Data from: A global database of butterfly species native distributions
Data files
Aug 06, 2024 version files 7.85 GB
-
ButterflyMaps.zip
-
Data_S1.zip
-
Model_test_statistics.csv
-
README.md
Abstract
Butterflies represent a diverse group of insects, playing key ecosystem roles such as pollination and their larval form in herbivory. Despite their importance, comprehensive global distribution data for butterfly species is lacking. This lack of comprehensive global data has hindered many large-scale questions in ecology, evolutionary biology, and conservation at regional and global scales. Here, I use an integrative workflow that combines occurrence records, alpha hull polygons, species’ dispersal capacity, natural habitat and environmental variables within a framework of species distribution models to generate species-level native distributions for butterflies at a global scale in contemporary period. The database releases native range maps for 10,372 extant species of butterflies at a spatial grain resolution of 5 arcmin (~10 km). This database has the potential to allow unprecedented large-scale analyses in ecology, biogeography, and conservation of butterflies. The maps are available in the WGS84 coordinate reference system (EPSG:4326 code) and stored as vector polygons in GEOPACKAGE format for maximum compression, allowing easy data manipulation using a standard computer. I additionally provide each species’ spatial raster. All maps and R scripts are open access and available for download at Dryad, and are guided by FAIR (Findable, Accessible, Interoperable, and Reusable) data principle.
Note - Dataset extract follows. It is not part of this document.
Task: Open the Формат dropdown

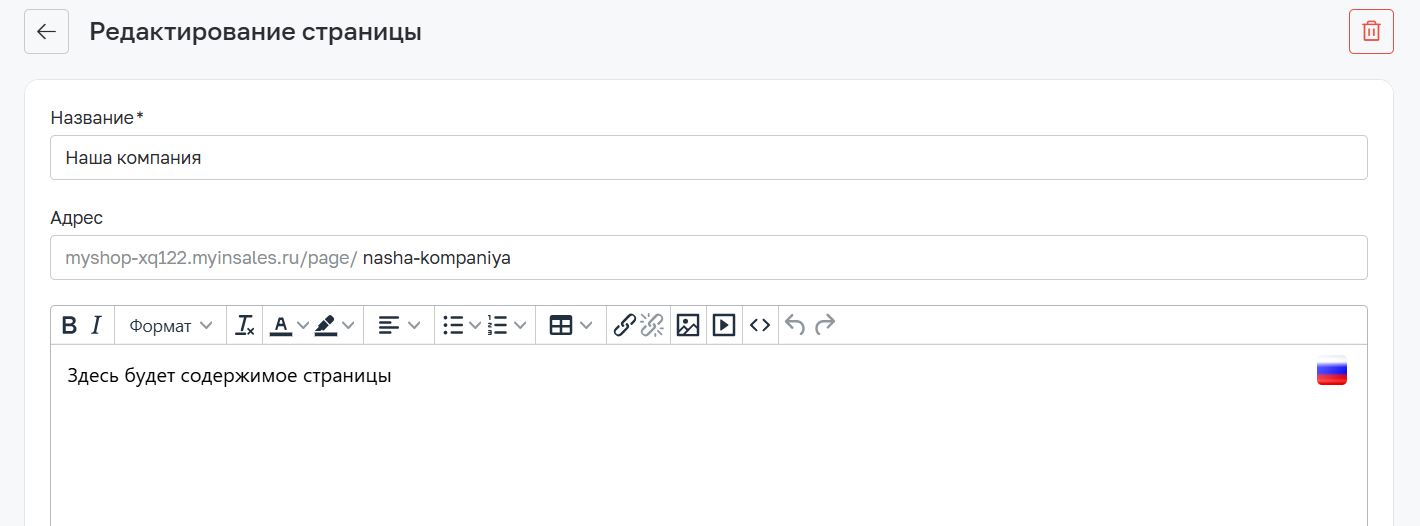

By making this data available to the scientific community, I aim to advance the sharing of biological data to stimulate more comprehensive research in ecology, biogeography, and conservation of butterflies.
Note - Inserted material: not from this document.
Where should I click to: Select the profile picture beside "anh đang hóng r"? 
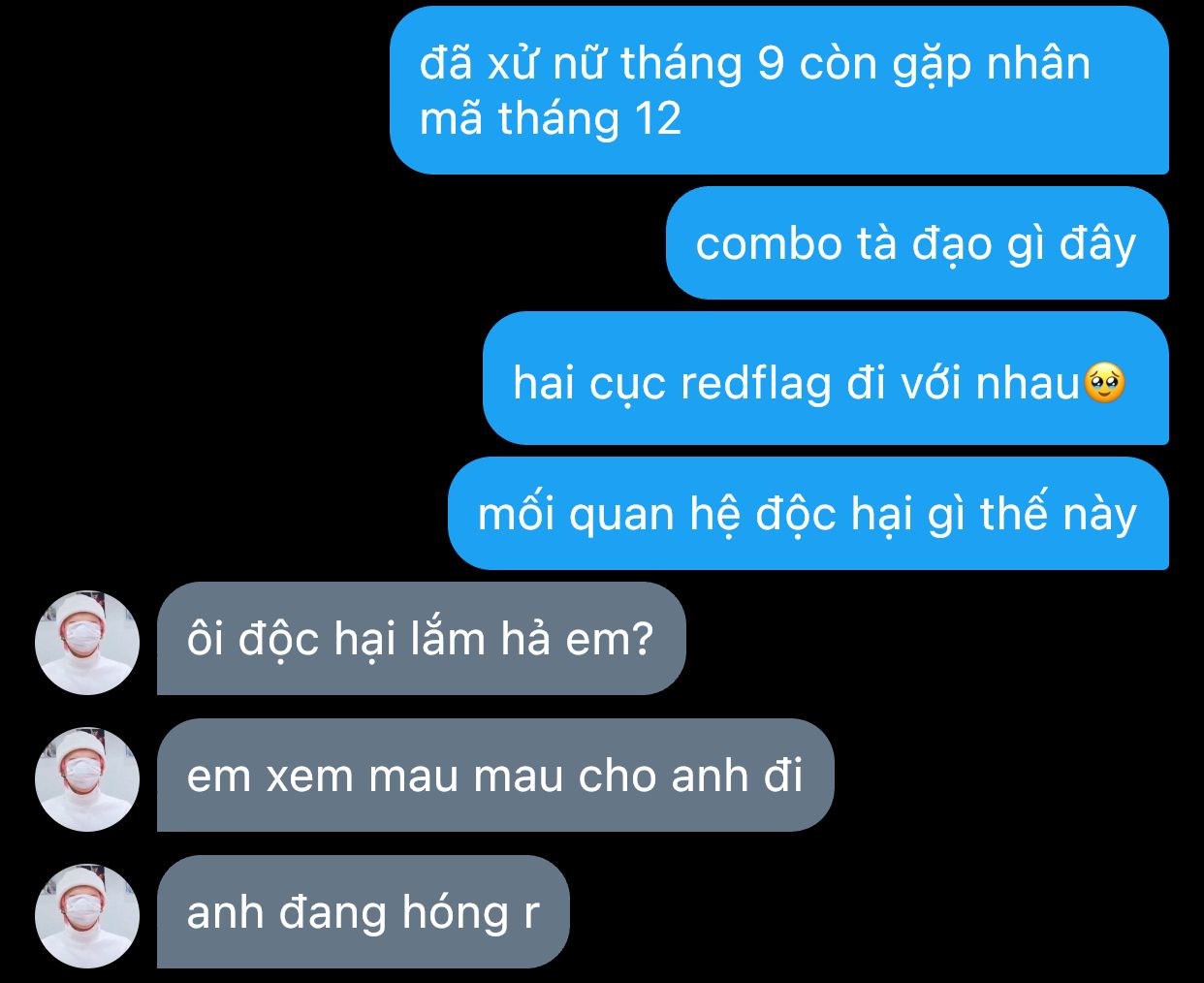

README: A global database of butterfly species native distributions
Data description within the folder "ButterflyMaps.zip":
All scripts and code necessary to repeat the analyses described here have been made available in the R package phyloregion
This folder includes all the data for the Daru paper.
The folder is structured as follows:
\ButterflyMaps (contains all the input data files)
\GreenMaps\CODES (contains all the R scripts that were generated and used in this project)
The full folder structure is below:
+---ButterflyMaps.zip
| +---Model_test_statistics.csv
| ---polygons
| ---rasters
| ---raw_rasters
+---Data S1.zip
| ---Data S1.docx
- ButterflyMaps.zip
- Model_test_statistics.csv: a file with values of the three model test statistics quantifying the predictive accuracy of the models for each species: area under the curve (AUC), True Skill Statistic (TSS), and Boyce Index. Cells containing "NA" correspond to cells with missing data.
- polygons: a folder with individual species polygons in geopackage format. Each species polygon has two fields: binomial, indicating the species binomial name, and origin corresponding to the native status of the species (1 for native species). The current dataset considered only native distributions.
- rasters: folder with individual modeled spatial rasters in GeoTiff format at a grain resolution of 5–arc min (~10 km at the equator).
- raw_rasters: folder with raster layers in GeoTiff format at a grain resolution of 5–arc min (~10 km at the equator) of the raw suitability scores to explore alternative approaches of thresholding the predictions.
- Data_S1.zip_
- Data S1.docx: A file in Word format with the ODMAP (Overview, Data, Model, Assessment and Prediction) protocol of reporting species distribution models.
- phyloregion_1.0.9.tar.gz R package used to run the analyses.